The moral of the story, especially if you are a new user installing Skype for the first time, is that you are probably going to be better off if you just go to the installation options screen and un-check everything. If you decide that you want or need one of the extras later, it is simple to reinstall Skype with the extras included.

Once Skype is successfully installed, signing up for a "free" account is quick and easy. Now you get to see the advantage of dealing with the "800 pound gorilla" - there are millions and millions of users registered already, and your chances of finding people you know on Skype are very good. This can be a disadvantage as well, of course, because there are so many people registered that searching for "John Brown" doesn't produce very useful results. The search can be narrowed by country, state or even city, if the person you are looking for has entered that much information in their Skype profile. However, the best and most efficient way to add a friend is for them to simply give you their Skype name.

Skype allows you to have text chat, audio calls and video calls with your contacts. Text and audio-only calls can be multi-party, but video calls are limited to one-to-one. If you are in a video call and add a third person, the video portion will automatically be dropped; when any one person leaves the call, the video will automatically return for the remaining two parties.

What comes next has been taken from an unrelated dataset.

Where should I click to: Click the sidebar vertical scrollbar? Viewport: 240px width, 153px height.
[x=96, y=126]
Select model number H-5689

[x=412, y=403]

Skype offers calls to and from traditional land-line and mobile phones (at a fee, of course) with their SkypeOut and SkypeIn plans, but it would we wise to be very cautious about the SkypeIn plan, since they are currently going through a very nasty fiasco concerning their sudden withdrawal of a block of SkypeIn numbers associated with central London on very short notice. There is also a "Skype Pro" package which might be interesting to some people, but be sure to read the fine print; it offers "no per minute charge" calls, but only for certain countries, only when the call is to and from the same country, and there might be a "connect fee" for each call.

The Skype user interface is, uh.... busy. It comes up by default with numerous tabs and buttons, not only for your contacts and history but also for "Skype Find", Skype Live", "Call Phones", and an address bar. Fortunately it can be configured to remove a lot of the unused cruft, once you find the right place in the menu.

I have already gone on much longer than I did with either of the other reviews, but there is simply a lot more to be said, and a lot more to be warned about, with Skype. I will follow up in the next day or two with "Tech Talk" about Skype, and there is once again a lot to be said there. To summarize this part of the review, I would say that if you have some reason to install Skype, such as having friends or family who are already using it, your chances of getting it downloaded, installed and working are pretty good. But if you are starting from scratch with a free choice, you are much more likely to be successful, with much less effort and anguish, with either SightSpeed or ooVoo.

Remember, this is not an "exclusive situation", I frequently have all three of these programs running on my laptop at the same time. If you start with one of the others that is easier to install, configure and use, and you subsequently find that you "need" a different one, you can always install it at some later time.